Lassen Sie mich experimentell kurz einen Exkurs zu unserem französischen Nachbarn, den Sie ja auch angeführt haben, machen, der – wie eben gesagt – bisher keine Ermäßigungen für den Gastronomiebereich eingeführt hat. Der EU-Rat hat am 22. Oktober 1999 die Grundlagen für die experimentelle Einführung eines ermäßigten Mehrwertsteuersatzes für die Dauer von drei Jahren auf bestimmte Dienstleistungen mit hoher Arbeitsintensität geschaffen. Bereits am 26. Oktober 1999 beantragte Frankreich die Einführung der Ermäßigungen für die Bereiche Renovierung, Reparatur in Privatwohnungen und haushaltsnahe Dienstleistungen.

(Ute Schildt, SPD: Das hat aber nichts gebracht.)

Die Ermächtigung für diese Einführung erfolgte dann auch durch den Europarat am 28. Februar 2000 und Frankreich nutzte also diese Versuchsmöglichkeit.

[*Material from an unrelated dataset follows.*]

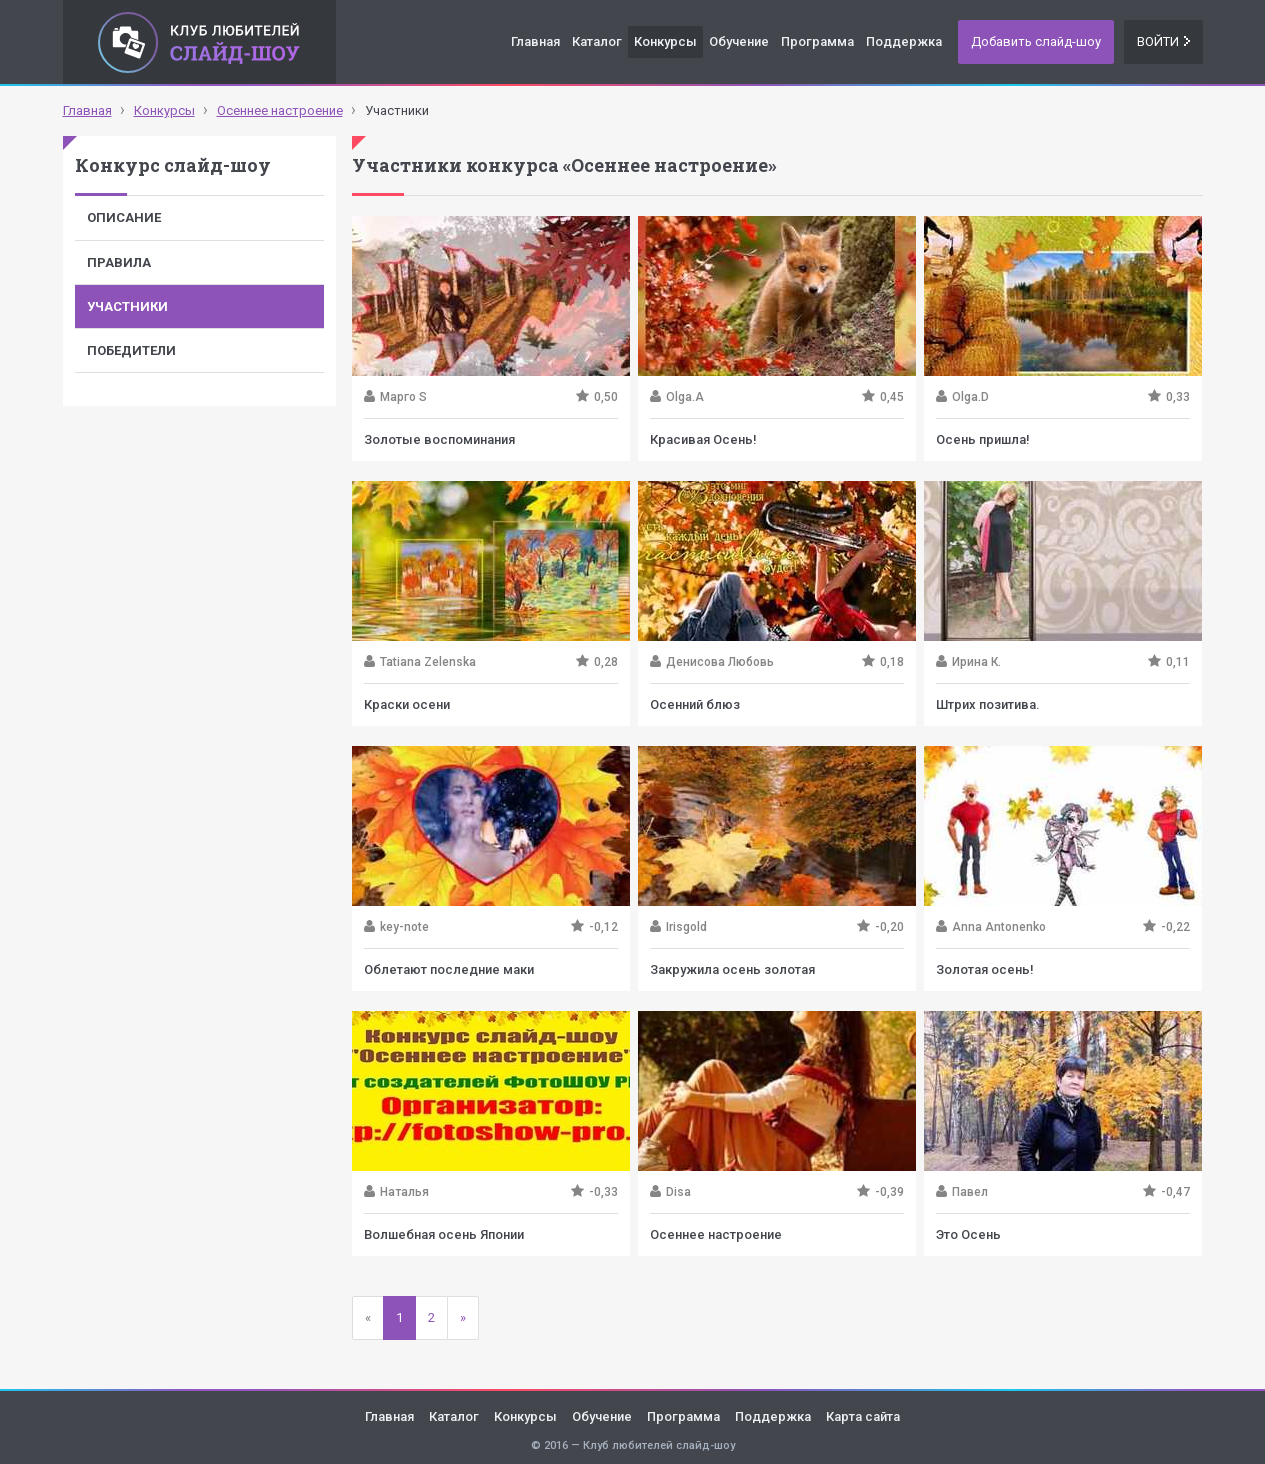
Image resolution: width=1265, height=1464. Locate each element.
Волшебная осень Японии (444, 1234)
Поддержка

Die abschließende Evaluierung ergab, dass sich dieser Wirtschaftsbereich im betrachteten Zeitraum überdurchschnittlich entwickelt hatte und ein Großteil dieser Entwicklung auf einen kausalen Zusammenhang mit der Ermäßigung der Mehrwertsteuer zurückzuführen ist.

(Ute Schildt, SPD: Das stimmt nicht.)

Im Bereich der haushaltsnahen Dienstleistung konnte sogar eine tatsächlich vorhandene Elastizität von Größe 1 ermittelt werden. Das heißt, dass eine Variation der Preise nach oben wie nach unten eine überproportionale Auswirkung auf die Nachfrage auslöste.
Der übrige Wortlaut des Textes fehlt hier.